The Fourth Quartet, Op. 83, was written in 1949, a year after the infamous denunciation of "formalism" in music at the Soviet Composers Union Congress. Stalin didn't like music he couldn't hum, and he had a notoriously defective ear.
A larger point was being made too, of course: that there would be no political or cultural liberalization in the wake of World War II, when Communist dogmatics had been muted on behalf of national mobilization in a grim struggle for survival. Composers would write music to inspire or divert the masses in the task of reconstruction, not to give them pause for thought. It was like asking Picasso to stick to comic strips.
Shostakovich, too, would be compelled to produce such propaganda fodder as The Sun Shines Over Our Motherland, but he continued to compose works "for the drawer." They included the Violin Concerto, Op. 77, the song cycle From Jewish Folk Poetry, Op. 79, and the 24 Preludes and Fugues for Piano, Op. 87, as well as the Fourth Quartet.
No Jewish lineage, but….
There was no assurance when or even if these works could ever be publicly performed; they were written for Shostakovich's most intimate circle, for posterity if need be, and for the composer himself: the caged nightingale had to sing. Nonetheless, these works were acts of great moral courage.

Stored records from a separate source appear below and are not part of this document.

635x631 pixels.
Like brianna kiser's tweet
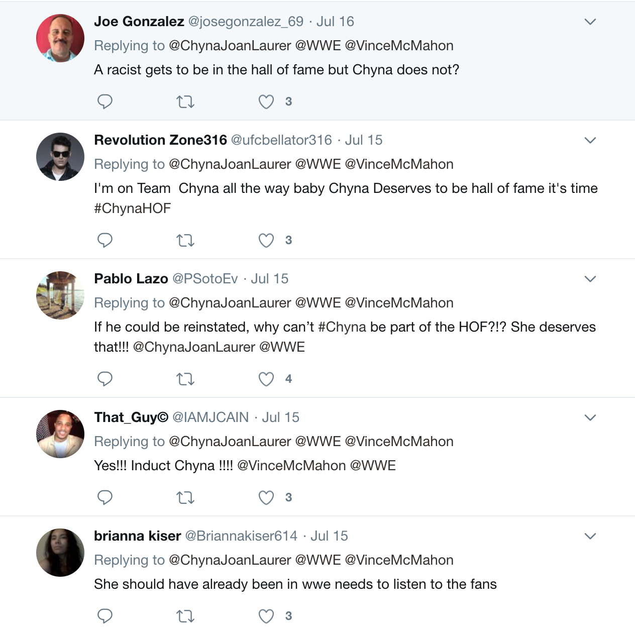tap(266, 616)
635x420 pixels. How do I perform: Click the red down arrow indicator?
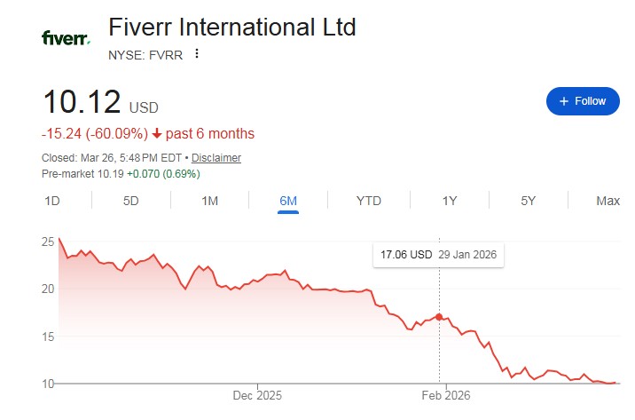157,134
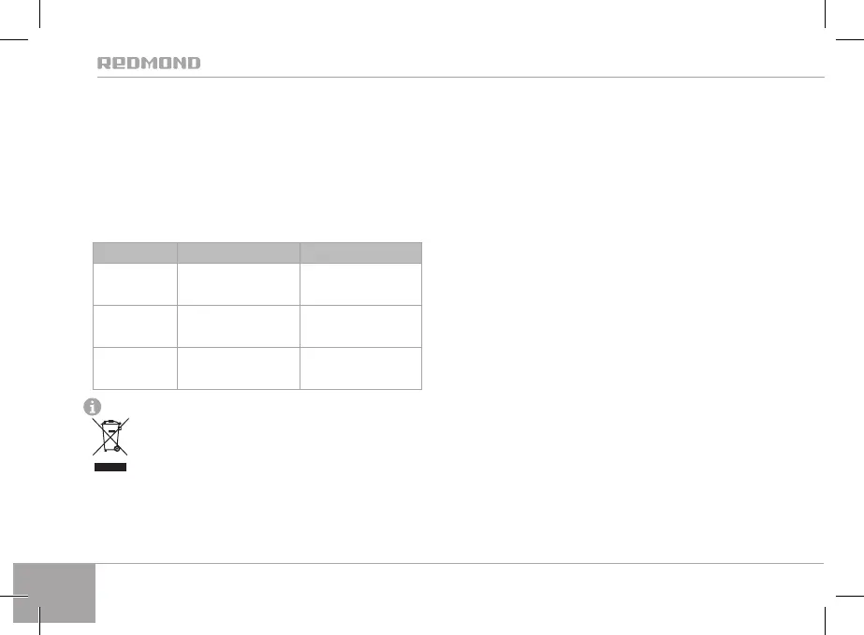This screenshot has height=635, width=864.
Task: Select the second body row's left cell
Action: 135,325
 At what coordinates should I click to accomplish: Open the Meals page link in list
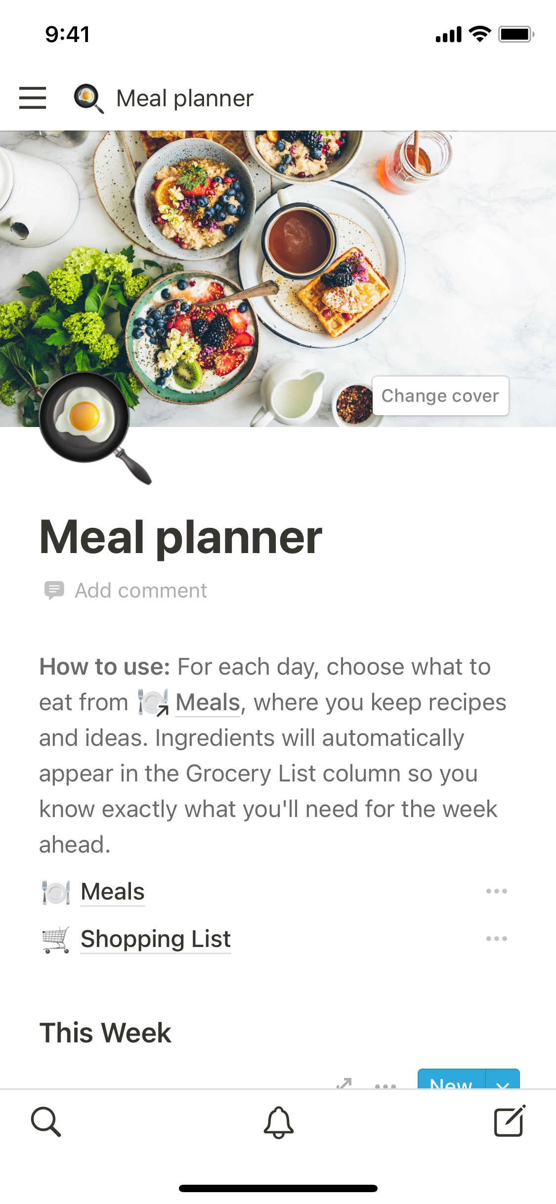[113, 892]
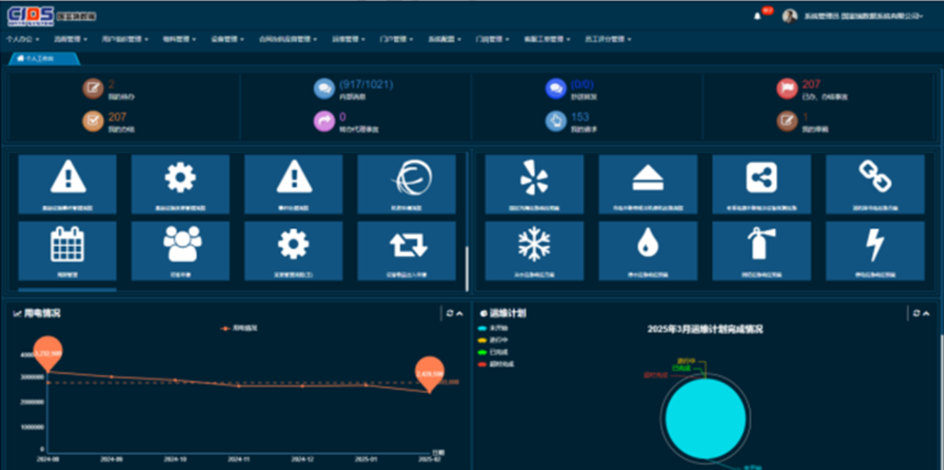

The Fourth Quartet begins with a drone-like theme that, especially in the hands of the Jerusalem Quartet, displays a decidedly Jewish character. Shostakovich's identification with Jewish music was at its height in the 1940s, most overtly in the Jewish Folk Poetry cycle but also in the Piano Trio, Op. 67, which was dedicated to the memory of his closest friend, the Jewish musicologist Ivan Sollertinsky.
So close was Shostakovich's identification with Jewish cultural expression and with the Jew as an icon of human suffering that one critical study of him is even entitled "Shostakovich the Jew," although the composer had no Jewish lineage. Alexander Pavlovsky, the Jerusalem's first violinist, brought out the Jewish quality of the main theme of the Finale so plangently that he seemed almost to step out of a Chagall canvas.
Altogether, this was a revelatory performance for me, despite a broken bow strand that briefly stopped the proceedings and a slightly too detached bowing in the work's massive climax.
Khrushchev's thaw
The Ninth Quartet, begun in 1961, wasn't completed until 1964, but the Tenth Quartet followed it almost immediately in that same year. These were the latter years of what the writer Ilya Ehrenburg dubbed "The Thaw," which began with Khrushchev's denunciation of Stalin before the Twentieth Party Congress and ended with his overthrow eight years later in the wake of the Cuban Missile Crisis.
It was the era of Solzhenitsyn's One Day in the Life of Ivan Denisovich and Van Cliburn's triumph in the Moscow Tchaikovsky competition, and of Yevgeny Yevtushenko's commemoration of the 1941 Nazi massacre of Jews in his "Babi Yar," the Soviet Union's first overt recognition of the Holocaust. (Shostakovich immediately set the poem as the first movement of his Thirteenth Symphony.)
The relatively greater openness of these years had little effect on Shostakovich's music, which if anything assumed an even more tragic character in his Eleventh Symphony and Eighth Quartet; and the savage scherzo of the Tenth Quartet, Allegretto furioso, may be the rawest piece of music he ever wrote.
Violent climax
A deceptively ruminative Andante con moto leads into it, and a lovely Adagio emerges on the other side that moves without break into the extended finale, whose climax violently transforms the opening material of the quartet. There's a certain structural similarity to the Fourth Quartet, and both works drift off quietly at the end. The Jerusalem was flawless here.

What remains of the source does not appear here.